TASK [ibm.mas_devops.uds : Extract certificate chain into a variable] *******************************************************************************************************************************************************************************************************************
fatal: [localhost]: FAILED! => {"msg": "The task includes an option with an undefined variable. The error was: 'cluster_ingress_tls_crt' is undefined. 'cluster_ingress_tls_crt' is undefined\n\nThe error appears to be in '/root/.ansible/collections/ansible_collections/ibm/mas_devops/common_tasks/get_signed_ingress_cert.yml': line 99, column 3, but may\nbe elsewhere in the file depending on the exact syntax problem.\n\nThe offending line appears to be:\n\n# Break up the certificate into an array\n- name: "Extract certificate chain into a variable"\n ^ here\n"}

On HCP (openshift-ingress namespace), if you do

kubectl get secrets --field-selector type=kubernetes.io/tls

You get the following output:

NAME TYPE DATA AGE
router-metrics-certs-default kubernetes.io/tls 2 157m

On unmanaged OCP 4.14.7, you get the following output for the same command:

NAME TYPE DATA AGE
router-certs-default kubernetes.io/tls 2 65m
router-metrics-certs-default kubernetes.io/tls 2 65m

If you look at the file get_signed_ingress_cert.yml, you have the following code:

  • name: "Record that we have found the {{ ocp_ingress_tls_secret_name }} cert secret"
      when:
        - router_certs_default_secret is defined
        - router_certs_default_secret.resources | length > 0
      set_fact:
        found_router_default_secret: true
        cluster_ingress_secret_name: "{{ ocp_ingress_tls_secret_name }}"
        cluster_ingress_tls_crt: "{{ router_certs_default_secret.resources[0].data['tls.crt'] | b64decode }}"

You can see the first secret is what the Ansible code is looking for, and this is missing in HCP. Because of this, the cluster_ingress_tls_crt is undefined.

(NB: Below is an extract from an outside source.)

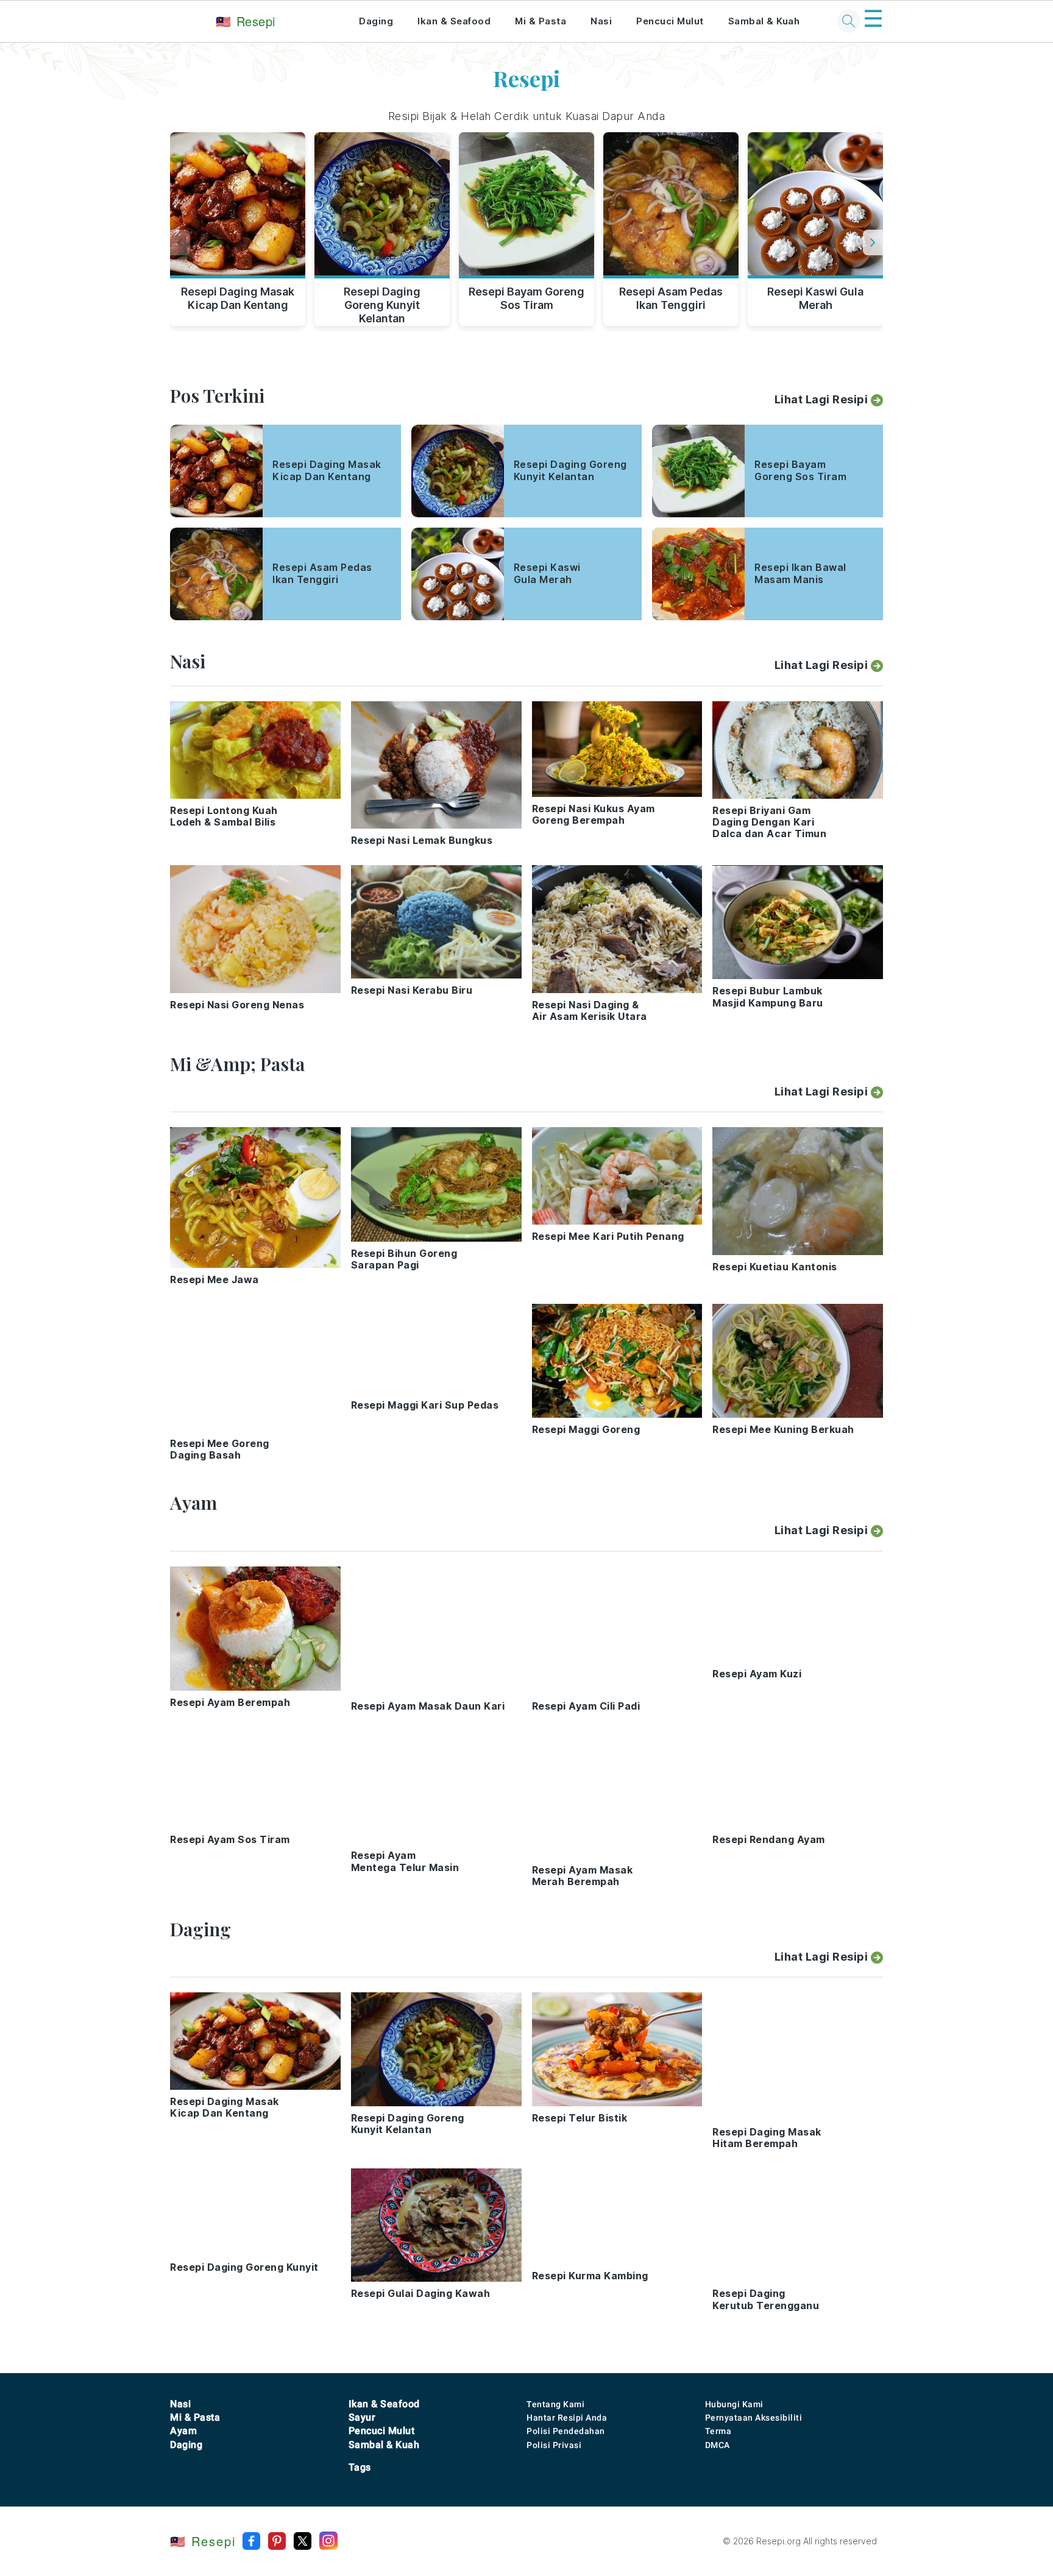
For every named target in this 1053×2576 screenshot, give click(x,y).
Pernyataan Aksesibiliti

I believe this is what is causing the subsequent tasks to fail.

Can you please assist?

@andrercm
Copy link
Contributor

andrercm commented Feb 2, 2024

Error preventing pre-install-check to pass : "'cluster_ingress_tls_crt' is undefined"

So this issue normally happens when neither of two expected secrets that contains cluster's ingress certificates are found.

They are:

  1. Secret name = 'router-certs-default' in 'openshift-ingress' namespace.
  2. Or if 1# is not found, then we try to lookup for a secret whose name is equal to the cluster's ingress endpoint.
    Example:
    Cluster's hostname = testcluster-6f1a1cac8216c06779b-0000.eu-gb.containers.appdomain.cloud
    then, there should be a corresponding secret name = testcluster-6f1a1cac8216c06779b-0000 in openshift-ingress namespace

Thus, it seems neither of the cluster's ingress default certificates are being found.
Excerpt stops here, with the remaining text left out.